> [Direction A] In the forum thread about limiting SemrushBot, what Crawl-Delay value does the suggested robots.txt entry set?
> [Direction B] Reproduce the part of the SemrushBot thread that starts at the words "There are other" and ends after the words "if that worked.".

> [Document excerpt]

Rate limiting or block SemrushBot

What is the name of the domain?

findme.directory

What is the issue you’re encountering

SemrushBot is too much…16.12 GB in 3 days

What steps have you taken to resolve the issue?

I don’t even know where to start as Cloudflare dashboard and features keep changing so often, the knowledge base on what to do left me very confused!

From an SEO perspective, I don’t want to block either SemrushBot or AhrefsBot but would prefer to limit both of them. I would like to know how to do this.

Was the site working with SSL prior to adding it to Cloudflare?

Yes

What is the current SSL/TLS setting?

Full (strict)

Semrush is operating multiple bots.

Do you have the exact “User-Agent” for the one(s) that are annoying you?

Hmm…

  1. What Cloudflare plan are you on?

Do you have some detailed information about the traffic patterns, such as e.g. how many requests, and how often the problematic requests come in?

E.g. something along the lines of:

  1. Are the requests coming in steadily all around the hours of the day?
    … Or are there any specific time intervals of the day, where the requests come in?

  2. How many request(s) per 1, 3, 5, 10, 15, 30 second(s)?

  3. How many request(s) per 1, 3, 5, 10 minute(s)?

Thank you for helping me. I am very appreciative and grateful for the help.

I’m on the pro plan.

I’m unsure how to get the actual user agent as I’m simply getting this information from the server using the Awstats application.

Is there a way you can point me in the direction to how I can know which user agent it is in Cloudflare?

Thanks again
Matt

That would seem to be the regular Semrush bot.

You can try to add the following, to your “robots.txt” file:

User-agent: SemrushBot
Crawl-Delay: 10
Allow: /

User-agent: AhrefsBot
Crawl-Delay: 10
Allow: /

It should signal to SemrushBot and AhrefsBot that they are allowed to crawl your site, but that they must wait 10 seconds between each request.

Some bots may honour the Crawl-Delay option, which you may be able to use, in order to slow down these bots.

SemrushBot and AhrefsBot claims that they honour them, but at the same time, neither of them are specifying any maximum value for it.

So you could try adding “Crawl-Delay”, and then be monitoring the situation, to see if that changes anything, after waiting at least a couple of days to a week (to let them be able to be aware of the new “Crawl-Delay”).

There are other bots across the Internet, that are claiming that they are only honouring “Crawl-Delay” requests in specific intervals, such as e.g. from 1 - 30 seconds (BingBot).

Using Gooogle, it seems like the advertised maximum, that some bots mention that they will honour, are generally in the intervals of 30 - 60 second.

If you’re increasing your “Crawl-Delay”, and that alone doesn’t seem to change anything, after waiting for several days to a week to let the bot(s) notice the change, -

Then I would move to the final / last resort, by blocking the individual bot(s).

Thanks again. I am grateful for your help. I’ll do the delay and will let you know if that worked.

Best,
Matt

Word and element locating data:
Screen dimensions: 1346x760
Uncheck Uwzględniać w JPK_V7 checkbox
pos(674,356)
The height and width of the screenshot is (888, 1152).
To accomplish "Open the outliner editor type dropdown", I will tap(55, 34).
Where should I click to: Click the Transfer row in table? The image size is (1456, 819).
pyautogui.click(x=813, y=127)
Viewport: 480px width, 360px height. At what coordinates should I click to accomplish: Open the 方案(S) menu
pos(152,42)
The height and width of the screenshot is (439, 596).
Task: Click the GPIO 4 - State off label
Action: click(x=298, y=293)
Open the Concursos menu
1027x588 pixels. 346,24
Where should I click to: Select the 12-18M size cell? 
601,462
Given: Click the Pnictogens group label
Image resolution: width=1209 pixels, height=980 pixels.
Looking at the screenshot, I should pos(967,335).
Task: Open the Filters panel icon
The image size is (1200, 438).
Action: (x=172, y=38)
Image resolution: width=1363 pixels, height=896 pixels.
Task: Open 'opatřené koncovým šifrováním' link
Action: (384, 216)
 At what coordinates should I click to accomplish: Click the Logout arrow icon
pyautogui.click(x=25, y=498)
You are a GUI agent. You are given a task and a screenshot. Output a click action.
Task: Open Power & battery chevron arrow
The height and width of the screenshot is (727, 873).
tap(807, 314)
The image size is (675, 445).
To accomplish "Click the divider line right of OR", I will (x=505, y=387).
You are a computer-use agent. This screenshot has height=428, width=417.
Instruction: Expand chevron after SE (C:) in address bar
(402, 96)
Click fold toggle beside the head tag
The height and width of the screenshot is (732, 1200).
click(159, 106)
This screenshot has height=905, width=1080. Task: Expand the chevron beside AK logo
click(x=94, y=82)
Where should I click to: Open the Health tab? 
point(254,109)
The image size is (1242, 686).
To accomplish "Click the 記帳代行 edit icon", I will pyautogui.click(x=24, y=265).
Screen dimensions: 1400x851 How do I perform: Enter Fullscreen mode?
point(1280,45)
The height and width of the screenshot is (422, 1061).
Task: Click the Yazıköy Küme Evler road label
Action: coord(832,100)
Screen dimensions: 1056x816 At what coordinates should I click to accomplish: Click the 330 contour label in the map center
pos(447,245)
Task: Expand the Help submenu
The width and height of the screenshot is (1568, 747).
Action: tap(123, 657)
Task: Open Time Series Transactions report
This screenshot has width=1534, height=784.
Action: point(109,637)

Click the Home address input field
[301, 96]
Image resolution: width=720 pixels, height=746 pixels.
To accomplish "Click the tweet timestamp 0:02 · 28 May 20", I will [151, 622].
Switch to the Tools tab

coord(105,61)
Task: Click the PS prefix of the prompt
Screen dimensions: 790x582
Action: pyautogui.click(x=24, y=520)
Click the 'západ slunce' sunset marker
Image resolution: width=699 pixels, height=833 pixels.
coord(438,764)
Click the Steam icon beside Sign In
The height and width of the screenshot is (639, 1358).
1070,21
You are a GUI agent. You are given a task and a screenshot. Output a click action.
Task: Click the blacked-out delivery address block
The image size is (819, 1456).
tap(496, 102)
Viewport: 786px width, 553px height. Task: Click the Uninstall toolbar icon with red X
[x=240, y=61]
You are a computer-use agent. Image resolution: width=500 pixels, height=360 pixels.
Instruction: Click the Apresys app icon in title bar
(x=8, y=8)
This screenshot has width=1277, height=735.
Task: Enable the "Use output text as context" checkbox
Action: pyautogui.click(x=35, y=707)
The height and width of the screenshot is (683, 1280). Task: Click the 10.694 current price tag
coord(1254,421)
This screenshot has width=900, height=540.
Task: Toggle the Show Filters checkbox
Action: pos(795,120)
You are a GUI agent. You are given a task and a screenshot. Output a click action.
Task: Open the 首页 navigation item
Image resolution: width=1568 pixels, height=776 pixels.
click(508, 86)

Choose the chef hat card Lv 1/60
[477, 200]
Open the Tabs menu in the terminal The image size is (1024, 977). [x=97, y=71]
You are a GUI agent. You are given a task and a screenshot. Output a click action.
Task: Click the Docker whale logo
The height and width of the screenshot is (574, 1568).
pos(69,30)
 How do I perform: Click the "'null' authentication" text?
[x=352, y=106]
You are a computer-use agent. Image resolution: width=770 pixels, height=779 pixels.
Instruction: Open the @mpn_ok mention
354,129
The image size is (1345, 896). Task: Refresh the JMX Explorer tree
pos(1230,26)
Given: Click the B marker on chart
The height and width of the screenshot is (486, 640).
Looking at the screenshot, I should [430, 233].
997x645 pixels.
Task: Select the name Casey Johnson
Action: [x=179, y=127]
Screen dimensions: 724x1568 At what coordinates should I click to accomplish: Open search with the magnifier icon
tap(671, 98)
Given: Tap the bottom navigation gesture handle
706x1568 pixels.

> [Exercise response A] 10

> [Exercise response B]
There are other bots across the Internet, that are claiming that they are only honouring “Crawl-Delay” requests in specific intervals, such as e.g. from 1 - 30 seconds (BingBot).

Using Gooogle, it seems like the advertised maximum, that some bots mention that they will honour, are generally in the intervals of 30 - 60 second.

If you’re increasing your “Crawl-Delay”, and that alone doesn’t seem to change anything, after waiting for several days to a week to let the bot(s) notice the change, -

Then I would move to the final / last resort, by blocking the individual bot(s).

Thanks again. I am grateful for your help. I’ll do the delay and will let you know if that worked.